◆ **Material supplied**
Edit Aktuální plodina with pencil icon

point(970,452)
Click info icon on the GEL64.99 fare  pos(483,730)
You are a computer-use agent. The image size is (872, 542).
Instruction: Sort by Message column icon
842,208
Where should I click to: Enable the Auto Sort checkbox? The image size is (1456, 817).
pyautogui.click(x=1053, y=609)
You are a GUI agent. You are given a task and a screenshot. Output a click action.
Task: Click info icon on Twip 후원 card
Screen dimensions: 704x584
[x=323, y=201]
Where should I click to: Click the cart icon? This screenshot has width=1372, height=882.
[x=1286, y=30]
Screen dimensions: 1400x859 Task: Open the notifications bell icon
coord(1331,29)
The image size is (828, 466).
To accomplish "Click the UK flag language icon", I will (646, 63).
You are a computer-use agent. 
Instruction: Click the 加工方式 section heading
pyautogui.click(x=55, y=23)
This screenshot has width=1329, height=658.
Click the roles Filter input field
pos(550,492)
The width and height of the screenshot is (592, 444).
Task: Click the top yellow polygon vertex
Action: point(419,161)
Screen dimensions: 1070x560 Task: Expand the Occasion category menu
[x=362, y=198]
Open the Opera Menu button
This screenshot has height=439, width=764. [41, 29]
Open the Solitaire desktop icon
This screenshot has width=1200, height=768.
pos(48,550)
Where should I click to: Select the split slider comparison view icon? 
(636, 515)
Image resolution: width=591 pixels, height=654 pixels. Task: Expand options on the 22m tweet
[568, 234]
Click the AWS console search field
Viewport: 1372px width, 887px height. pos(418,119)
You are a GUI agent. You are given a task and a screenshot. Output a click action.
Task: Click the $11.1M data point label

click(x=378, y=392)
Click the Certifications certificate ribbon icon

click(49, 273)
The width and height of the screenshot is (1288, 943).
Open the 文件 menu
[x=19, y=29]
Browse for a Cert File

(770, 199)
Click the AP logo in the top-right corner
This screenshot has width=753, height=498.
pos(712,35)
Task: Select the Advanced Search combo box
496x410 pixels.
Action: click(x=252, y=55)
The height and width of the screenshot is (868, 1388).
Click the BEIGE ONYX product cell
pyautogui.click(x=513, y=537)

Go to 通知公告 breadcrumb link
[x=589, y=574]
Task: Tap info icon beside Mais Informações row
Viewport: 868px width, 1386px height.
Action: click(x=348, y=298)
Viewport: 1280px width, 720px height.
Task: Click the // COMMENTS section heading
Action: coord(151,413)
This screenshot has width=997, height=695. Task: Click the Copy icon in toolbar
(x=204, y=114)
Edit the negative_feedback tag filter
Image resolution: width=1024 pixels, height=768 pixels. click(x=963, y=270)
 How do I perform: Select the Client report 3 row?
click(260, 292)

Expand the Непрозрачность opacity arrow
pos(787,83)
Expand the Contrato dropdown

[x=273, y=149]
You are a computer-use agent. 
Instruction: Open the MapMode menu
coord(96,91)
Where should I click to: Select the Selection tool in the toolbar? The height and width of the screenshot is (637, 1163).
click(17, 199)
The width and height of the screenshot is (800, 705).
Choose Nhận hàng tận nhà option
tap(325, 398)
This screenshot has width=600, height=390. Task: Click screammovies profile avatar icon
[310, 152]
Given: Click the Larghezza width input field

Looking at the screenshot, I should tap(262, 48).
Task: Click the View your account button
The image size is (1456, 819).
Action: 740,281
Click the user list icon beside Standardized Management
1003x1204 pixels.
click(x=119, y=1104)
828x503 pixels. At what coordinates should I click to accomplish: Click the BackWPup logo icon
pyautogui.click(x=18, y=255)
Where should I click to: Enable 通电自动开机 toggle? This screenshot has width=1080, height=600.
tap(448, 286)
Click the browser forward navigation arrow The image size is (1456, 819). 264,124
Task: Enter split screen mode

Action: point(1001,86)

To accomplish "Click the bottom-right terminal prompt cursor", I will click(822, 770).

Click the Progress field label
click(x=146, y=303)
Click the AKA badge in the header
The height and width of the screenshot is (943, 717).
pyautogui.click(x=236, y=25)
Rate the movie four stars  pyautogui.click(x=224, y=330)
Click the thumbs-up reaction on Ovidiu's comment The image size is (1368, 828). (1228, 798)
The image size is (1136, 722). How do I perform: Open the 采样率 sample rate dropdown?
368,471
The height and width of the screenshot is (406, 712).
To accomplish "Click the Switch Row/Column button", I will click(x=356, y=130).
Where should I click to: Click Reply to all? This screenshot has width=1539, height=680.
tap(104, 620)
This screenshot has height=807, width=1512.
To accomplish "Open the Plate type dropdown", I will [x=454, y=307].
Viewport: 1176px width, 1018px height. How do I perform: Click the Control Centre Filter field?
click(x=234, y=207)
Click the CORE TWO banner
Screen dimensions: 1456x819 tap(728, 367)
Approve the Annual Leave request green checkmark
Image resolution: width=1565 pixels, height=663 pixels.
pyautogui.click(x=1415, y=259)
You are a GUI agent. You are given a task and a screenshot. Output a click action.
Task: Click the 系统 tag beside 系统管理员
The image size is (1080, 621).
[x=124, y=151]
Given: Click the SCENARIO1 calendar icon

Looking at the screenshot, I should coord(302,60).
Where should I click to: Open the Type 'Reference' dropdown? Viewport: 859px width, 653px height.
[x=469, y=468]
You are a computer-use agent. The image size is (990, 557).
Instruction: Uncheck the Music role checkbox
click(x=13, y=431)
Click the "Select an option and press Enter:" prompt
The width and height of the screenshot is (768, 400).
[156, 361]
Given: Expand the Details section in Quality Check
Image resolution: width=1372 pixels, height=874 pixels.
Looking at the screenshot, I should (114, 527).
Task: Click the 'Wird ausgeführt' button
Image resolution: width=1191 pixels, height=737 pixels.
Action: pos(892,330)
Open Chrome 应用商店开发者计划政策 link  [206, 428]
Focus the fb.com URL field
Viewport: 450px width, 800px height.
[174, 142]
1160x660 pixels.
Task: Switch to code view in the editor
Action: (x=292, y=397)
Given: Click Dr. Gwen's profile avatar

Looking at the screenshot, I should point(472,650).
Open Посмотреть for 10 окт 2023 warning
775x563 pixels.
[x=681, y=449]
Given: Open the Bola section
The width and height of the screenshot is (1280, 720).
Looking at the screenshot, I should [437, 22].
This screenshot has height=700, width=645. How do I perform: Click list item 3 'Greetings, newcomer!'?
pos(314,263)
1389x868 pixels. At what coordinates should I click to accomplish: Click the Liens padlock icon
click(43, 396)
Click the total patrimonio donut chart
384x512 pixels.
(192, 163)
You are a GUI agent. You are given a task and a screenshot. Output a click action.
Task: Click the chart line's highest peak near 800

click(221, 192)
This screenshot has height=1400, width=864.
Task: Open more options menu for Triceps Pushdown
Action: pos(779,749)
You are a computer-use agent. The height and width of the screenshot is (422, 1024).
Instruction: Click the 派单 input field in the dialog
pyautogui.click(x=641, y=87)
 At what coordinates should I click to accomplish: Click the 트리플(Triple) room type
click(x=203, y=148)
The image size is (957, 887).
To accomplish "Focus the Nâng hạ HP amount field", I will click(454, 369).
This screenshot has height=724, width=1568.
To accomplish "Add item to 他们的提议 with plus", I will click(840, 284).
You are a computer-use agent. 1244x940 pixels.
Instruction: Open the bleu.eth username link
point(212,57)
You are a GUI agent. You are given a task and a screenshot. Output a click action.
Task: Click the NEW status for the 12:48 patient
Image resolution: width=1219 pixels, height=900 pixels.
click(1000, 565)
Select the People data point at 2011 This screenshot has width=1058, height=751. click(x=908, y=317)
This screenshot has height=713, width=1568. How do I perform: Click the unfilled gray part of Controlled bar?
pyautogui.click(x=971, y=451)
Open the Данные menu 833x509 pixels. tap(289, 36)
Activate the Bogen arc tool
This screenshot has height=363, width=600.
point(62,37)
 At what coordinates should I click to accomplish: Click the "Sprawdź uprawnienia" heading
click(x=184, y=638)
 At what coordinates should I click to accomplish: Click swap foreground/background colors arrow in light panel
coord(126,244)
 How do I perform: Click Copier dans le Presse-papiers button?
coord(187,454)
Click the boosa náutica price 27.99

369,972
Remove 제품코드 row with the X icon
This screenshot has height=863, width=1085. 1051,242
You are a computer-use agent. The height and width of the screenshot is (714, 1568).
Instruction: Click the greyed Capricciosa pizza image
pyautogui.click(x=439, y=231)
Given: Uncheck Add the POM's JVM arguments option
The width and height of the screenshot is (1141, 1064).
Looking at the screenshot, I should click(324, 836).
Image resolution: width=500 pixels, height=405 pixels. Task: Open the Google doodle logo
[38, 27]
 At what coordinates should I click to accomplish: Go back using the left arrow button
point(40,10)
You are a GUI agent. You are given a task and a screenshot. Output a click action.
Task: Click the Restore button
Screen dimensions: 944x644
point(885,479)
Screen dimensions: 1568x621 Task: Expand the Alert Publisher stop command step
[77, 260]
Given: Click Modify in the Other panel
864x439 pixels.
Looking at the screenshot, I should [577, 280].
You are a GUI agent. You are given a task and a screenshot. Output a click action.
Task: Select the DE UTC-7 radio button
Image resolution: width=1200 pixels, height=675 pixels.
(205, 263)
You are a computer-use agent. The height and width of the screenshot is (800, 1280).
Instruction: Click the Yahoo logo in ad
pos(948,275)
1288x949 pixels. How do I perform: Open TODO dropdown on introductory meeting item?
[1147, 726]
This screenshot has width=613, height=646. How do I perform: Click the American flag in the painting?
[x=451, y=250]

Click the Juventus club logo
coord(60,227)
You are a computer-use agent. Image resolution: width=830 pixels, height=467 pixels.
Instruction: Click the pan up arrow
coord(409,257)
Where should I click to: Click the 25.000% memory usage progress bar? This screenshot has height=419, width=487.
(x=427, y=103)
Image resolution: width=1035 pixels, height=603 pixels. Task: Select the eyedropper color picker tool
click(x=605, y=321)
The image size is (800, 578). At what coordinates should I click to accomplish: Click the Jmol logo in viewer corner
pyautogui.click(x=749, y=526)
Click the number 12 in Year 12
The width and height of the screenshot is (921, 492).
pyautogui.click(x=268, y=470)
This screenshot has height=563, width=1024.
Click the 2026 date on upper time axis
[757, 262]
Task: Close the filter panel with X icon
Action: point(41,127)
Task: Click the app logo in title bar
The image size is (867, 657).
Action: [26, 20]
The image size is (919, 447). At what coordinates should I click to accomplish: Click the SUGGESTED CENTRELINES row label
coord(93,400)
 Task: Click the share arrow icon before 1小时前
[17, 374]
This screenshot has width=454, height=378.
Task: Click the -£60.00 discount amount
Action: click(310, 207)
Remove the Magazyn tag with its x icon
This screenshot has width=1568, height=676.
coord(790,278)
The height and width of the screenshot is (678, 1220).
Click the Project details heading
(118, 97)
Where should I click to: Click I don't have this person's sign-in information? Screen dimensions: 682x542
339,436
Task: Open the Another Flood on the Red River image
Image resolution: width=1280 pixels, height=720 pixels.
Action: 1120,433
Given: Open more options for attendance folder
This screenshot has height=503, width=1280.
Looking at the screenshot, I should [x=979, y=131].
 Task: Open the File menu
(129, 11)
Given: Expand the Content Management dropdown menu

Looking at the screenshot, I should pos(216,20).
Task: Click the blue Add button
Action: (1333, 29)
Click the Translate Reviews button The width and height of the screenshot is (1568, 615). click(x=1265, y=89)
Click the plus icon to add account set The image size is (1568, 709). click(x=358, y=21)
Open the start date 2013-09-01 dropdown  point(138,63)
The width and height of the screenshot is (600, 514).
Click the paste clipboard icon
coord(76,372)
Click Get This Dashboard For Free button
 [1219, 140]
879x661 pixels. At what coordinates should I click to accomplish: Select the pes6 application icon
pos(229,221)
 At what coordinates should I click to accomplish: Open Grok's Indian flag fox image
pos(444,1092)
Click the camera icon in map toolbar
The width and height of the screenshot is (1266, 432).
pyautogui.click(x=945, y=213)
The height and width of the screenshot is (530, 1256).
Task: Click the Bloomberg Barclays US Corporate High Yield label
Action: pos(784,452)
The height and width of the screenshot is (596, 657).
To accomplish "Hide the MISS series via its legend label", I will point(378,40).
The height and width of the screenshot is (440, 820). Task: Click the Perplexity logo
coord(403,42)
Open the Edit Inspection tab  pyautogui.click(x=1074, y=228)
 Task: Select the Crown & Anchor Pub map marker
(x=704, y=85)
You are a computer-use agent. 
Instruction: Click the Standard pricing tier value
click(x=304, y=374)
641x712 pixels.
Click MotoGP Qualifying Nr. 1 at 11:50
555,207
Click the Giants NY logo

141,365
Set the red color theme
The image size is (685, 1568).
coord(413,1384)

◆ **Try it**
Using the data above, tally each line that contains "beside". Write only the total.

◆ **Response box**
3